In contemporanea al match di San Siro si giocava un’altra sfida dal grande fascino: Arsenal-Bayern Monaco. La partita non ha deluso le aspettative, anzi. Dopo un avvio veemente dei Gunners, l’arbitro italiano Rizzoli si è preso la scena, fischiando un rigore per parte. Prima l’errore di Ozil che si lascia neutralizzare dal connazionale Neuer, poi quello di Alaba che colpisce il palo. Tutto pari, tranne gli uomini in campo: con il rigore fischiato ai tedeschi, infatti, Rizzoli ha anche espulso il portiere Szczesny per fallo da ultimo uomo su Robben. Una scelta che ha condizionato non poco la gara che da lì si è messa in discesa per gli uomini di Guardiola. Nella ripresa, infatti, l’Arsenal non è più riuscita a pungere e ha subito gli inevitabili attacchi bavaresi, fino al collasso totale sotto i colpi di Kroos e Muller. A fine gara, un onesto Guardiola ha ammesso il vantaggio di aver giocato con un uomo in più, mentre Wenger si è infuriato con il direttore di gara:

L’episodio del rigore ha ucciso la gara. Mi sento frustrato. L’espulsione? Queste regole sono diverse in ciascun Paese. In Italia per questo tipo di falli ti mandano fuori. Io credo che il nostro portiere volesse davvero solo colpire il pallone, ma ha colpito Robben, che ha anche accentuato il tutto, come gli ho detto a fine partita.

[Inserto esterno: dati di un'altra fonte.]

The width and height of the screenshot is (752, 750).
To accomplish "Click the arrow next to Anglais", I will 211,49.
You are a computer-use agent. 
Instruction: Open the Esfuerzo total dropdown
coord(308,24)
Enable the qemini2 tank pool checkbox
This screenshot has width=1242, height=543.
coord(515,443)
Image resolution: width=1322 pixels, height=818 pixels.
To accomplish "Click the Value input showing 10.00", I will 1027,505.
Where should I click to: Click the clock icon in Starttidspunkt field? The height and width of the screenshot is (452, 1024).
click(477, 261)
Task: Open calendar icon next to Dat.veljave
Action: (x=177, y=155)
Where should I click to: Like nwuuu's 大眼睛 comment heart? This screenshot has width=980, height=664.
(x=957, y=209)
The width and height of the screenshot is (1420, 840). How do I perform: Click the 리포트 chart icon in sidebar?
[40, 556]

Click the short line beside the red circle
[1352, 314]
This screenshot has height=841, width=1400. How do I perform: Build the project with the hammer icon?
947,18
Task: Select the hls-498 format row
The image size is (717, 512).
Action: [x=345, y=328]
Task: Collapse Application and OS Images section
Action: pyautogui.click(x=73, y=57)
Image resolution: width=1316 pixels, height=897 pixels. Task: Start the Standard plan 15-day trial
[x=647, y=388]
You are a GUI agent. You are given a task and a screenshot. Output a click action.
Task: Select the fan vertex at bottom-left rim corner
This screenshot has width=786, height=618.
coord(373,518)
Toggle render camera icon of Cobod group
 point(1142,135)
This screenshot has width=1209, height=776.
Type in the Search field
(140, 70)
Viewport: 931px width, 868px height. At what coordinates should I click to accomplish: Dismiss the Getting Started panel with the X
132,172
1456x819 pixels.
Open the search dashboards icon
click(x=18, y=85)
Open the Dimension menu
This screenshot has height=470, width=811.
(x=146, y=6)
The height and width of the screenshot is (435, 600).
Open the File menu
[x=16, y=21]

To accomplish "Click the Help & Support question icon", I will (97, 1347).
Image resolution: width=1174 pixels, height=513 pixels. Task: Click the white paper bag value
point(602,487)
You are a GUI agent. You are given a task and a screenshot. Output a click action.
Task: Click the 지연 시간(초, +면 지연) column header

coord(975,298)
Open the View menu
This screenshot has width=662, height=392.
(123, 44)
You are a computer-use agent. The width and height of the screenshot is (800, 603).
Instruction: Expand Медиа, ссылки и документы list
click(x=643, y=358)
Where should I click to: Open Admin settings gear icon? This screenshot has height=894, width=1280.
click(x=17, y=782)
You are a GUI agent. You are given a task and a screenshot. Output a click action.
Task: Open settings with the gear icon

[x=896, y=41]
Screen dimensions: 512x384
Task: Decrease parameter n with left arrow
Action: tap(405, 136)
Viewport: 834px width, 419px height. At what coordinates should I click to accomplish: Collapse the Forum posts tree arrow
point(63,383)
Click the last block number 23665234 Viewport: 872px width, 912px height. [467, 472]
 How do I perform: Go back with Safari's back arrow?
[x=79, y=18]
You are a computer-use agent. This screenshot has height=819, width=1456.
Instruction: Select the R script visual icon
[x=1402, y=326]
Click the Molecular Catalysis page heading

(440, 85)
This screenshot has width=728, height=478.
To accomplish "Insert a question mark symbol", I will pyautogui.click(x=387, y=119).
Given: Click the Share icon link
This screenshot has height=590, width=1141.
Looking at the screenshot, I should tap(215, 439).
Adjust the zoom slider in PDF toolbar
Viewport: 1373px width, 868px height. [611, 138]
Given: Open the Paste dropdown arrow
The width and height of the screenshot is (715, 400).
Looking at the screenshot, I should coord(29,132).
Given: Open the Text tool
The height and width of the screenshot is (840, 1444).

Manchester City-Barcellona 0-2. Martino: “Guai a rilassarsi”
Molte polemiche anche nell’ottavo tra Manchester City e Barcellona. All’Ethiad gli inglesi hanno dimostrato di poter tener testa ai campioni del “Tata” Martino, concedendo loro solo uno sterile possesso palla e qualche tiro da fuori. Almeno fino al minuto 54, quando Lionel Messi è stato atterrato fuori area da Demichelis e l’arbitro Eriksson ha pensato bene di decretare il calcio di rigore. Lo stesso argentino ha realizzato il gol del vantaggio, seguito poi dal raddoppio di Dani Alves che complica ancor di più il ritorno a Pellegrini, ma non fa certo dormire tranquillo Martino:

Dobbiamo restare calmi e continuare così. Non bisogna assolutamente rilassarsi.

Bayer Leverkusen-Paris Saint-Germain 0-4
Di sicuro la sfida che ammette meno discussioni di tutte è stata quella tra Bayer Leverkusen e Psg, con i francesi di Blanc che hanno praticamente annientano le resistenze tedesche già nel primo tempo. Merito del vantaggio di un inesauribile Matuidi, propiziato dall’assist di un Verratti sempre più fenomeno. E, ovviamente, merito di Zlatan Ibrahimovic che cerca di combattere il suo mal di Champions con una doppietta che ricorda molto quella siglata col Milan contro l’Arsenal due anni fa: primo gol su rigore e secondo su azione. Nel secondo tempo, poi, c’è spazio per il sigillo finale dell’ambizioso Cabaye che, a fine gara, ha confessato:

Abbiamo una grande squadra e vogliamo vincere tutte le competizioni.